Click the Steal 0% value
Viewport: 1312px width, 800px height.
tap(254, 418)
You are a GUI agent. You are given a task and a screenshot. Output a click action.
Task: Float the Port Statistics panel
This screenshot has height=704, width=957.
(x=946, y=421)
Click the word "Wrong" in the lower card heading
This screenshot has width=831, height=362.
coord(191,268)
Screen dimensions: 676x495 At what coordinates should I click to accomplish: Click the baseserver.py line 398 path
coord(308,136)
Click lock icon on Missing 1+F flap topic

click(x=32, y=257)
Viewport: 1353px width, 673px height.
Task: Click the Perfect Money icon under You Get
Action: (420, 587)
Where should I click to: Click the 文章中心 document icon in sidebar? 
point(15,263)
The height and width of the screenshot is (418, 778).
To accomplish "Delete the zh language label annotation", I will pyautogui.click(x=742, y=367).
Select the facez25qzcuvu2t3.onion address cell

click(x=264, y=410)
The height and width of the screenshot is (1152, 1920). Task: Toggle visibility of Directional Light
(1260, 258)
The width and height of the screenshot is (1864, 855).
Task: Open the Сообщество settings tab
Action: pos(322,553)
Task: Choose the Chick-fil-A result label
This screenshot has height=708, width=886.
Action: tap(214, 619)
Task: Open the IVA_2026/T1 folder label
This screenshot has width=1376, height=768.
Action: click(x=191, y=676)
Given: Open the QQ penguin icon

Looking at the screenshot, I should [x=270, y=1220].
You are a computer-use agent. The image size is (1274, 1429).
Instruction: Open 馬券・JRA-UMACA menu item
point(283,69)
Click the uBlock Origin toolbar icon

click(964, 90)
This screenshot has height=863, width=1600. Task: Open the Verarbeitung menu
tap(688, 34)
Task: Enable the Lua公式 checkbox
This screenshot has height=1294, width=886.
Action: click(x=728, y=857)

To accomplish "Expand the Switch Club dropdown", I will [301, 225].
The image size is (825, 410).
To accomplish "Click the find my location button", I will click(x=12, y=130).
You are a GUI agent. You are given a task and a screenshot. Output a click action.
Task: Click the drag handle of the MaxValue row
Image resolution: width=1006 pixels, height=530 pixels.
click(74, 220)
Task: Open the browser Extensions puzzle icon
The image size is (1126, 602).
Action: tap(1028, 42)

--------------------

Brief: If a line of the data contains "will", copy it out.

Answer section:
To accomplish "Delete the zh language label annotation", I will pyautogui.click(x=742, y=367).
To accomplish "Expand the Switch Club dropdown", I will [301, 225].
To accomplish "Click the find my location button", I will click(x=12, y=130).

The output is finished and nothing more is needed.